Work item:
Everything below from the line with "Instruction: Click the" through the line with "Expand the Деятельность menu" should be copied exactly, and nothing else; leave out the pictures.

Extracted data:

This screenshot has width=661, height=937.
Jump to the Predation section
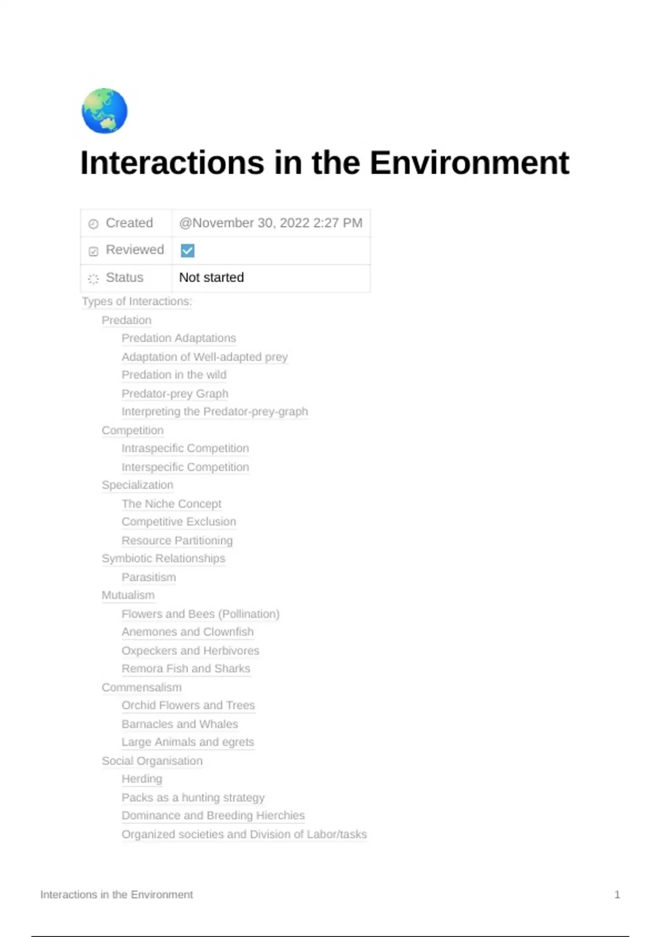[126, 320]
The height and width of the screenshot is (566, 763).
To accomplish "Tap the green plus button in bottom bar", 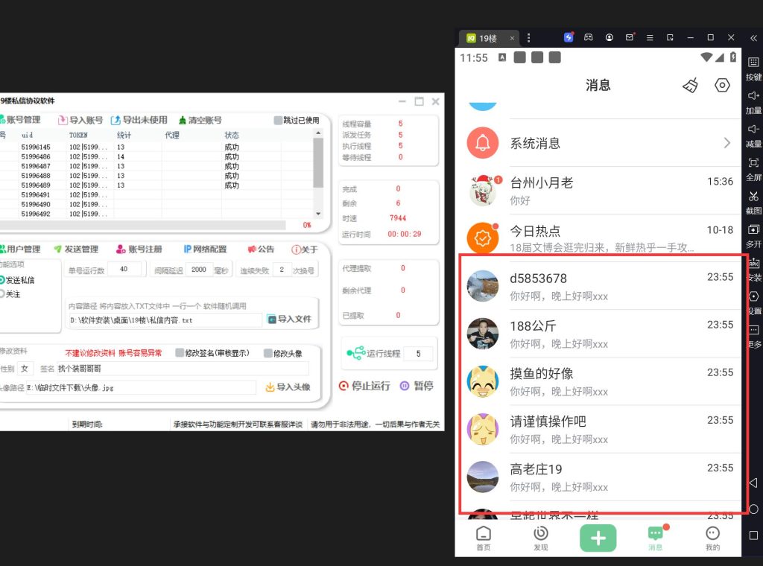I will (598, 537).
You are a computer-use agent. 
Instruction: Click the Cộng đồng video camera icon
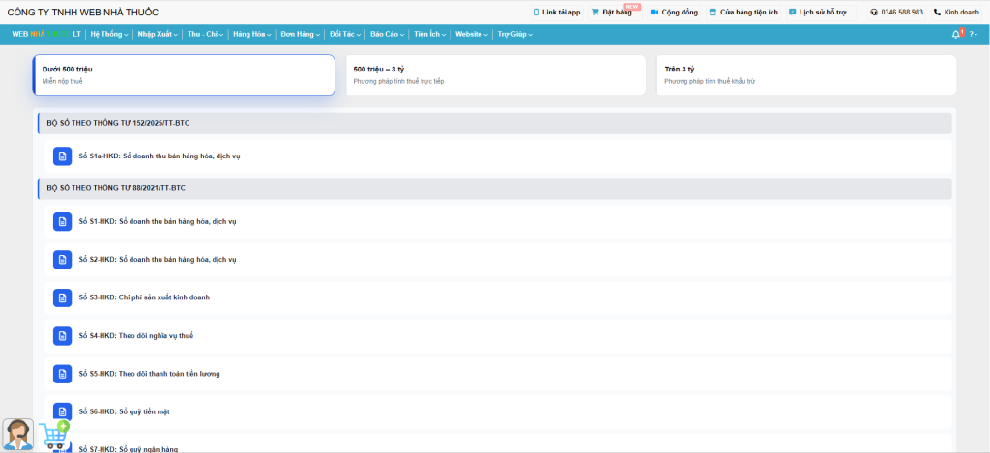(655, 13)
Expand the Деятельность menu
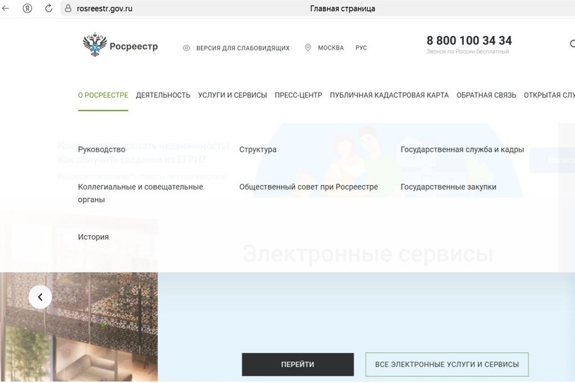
...
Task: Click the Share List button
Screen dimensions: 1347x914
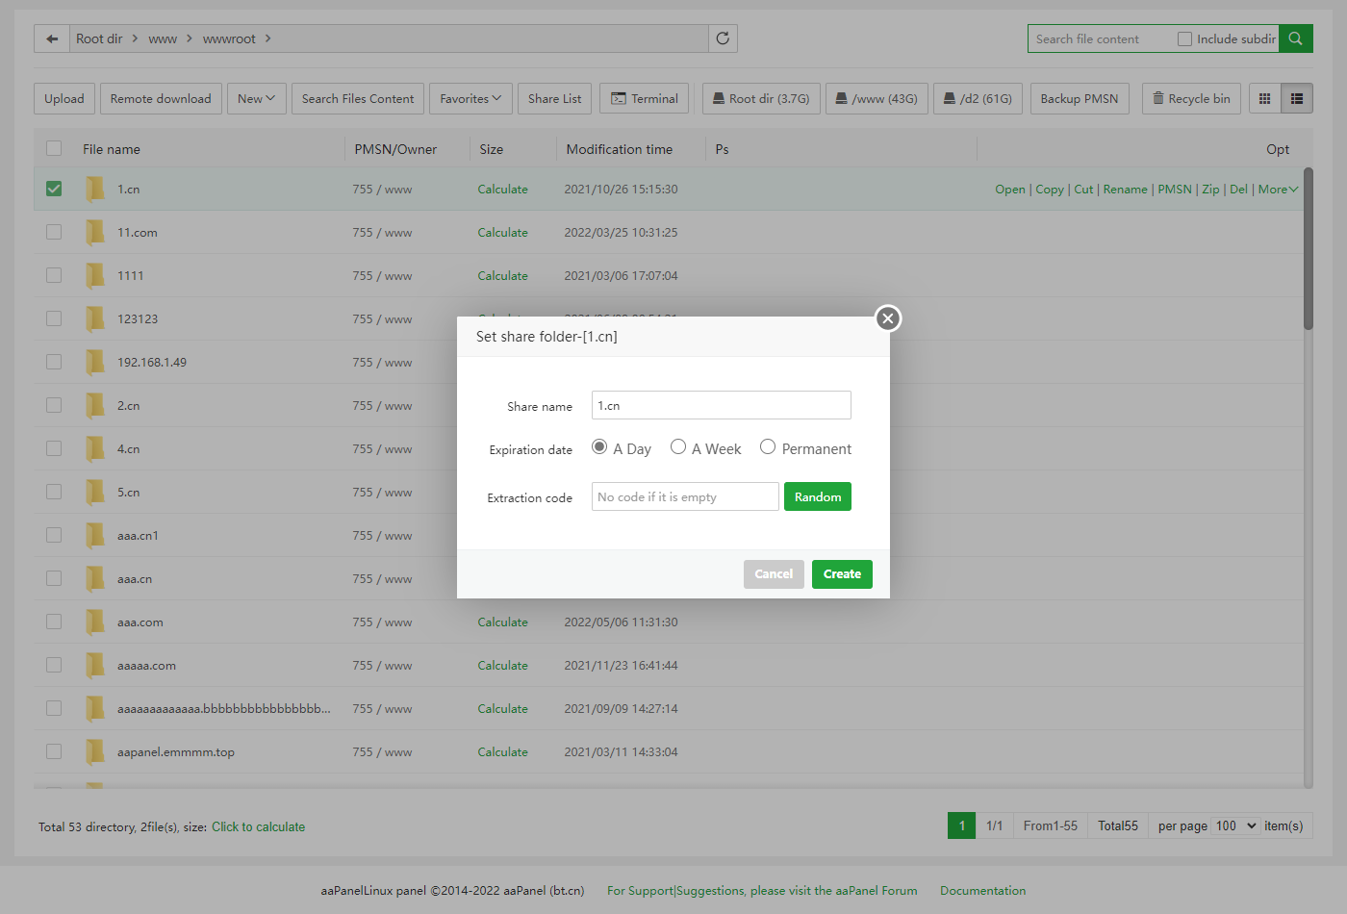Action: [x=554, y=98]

Output for this exercise:
Instruction: Click the Cộng đồng video camera icon
(655, 13)
Expand the Деятельность menu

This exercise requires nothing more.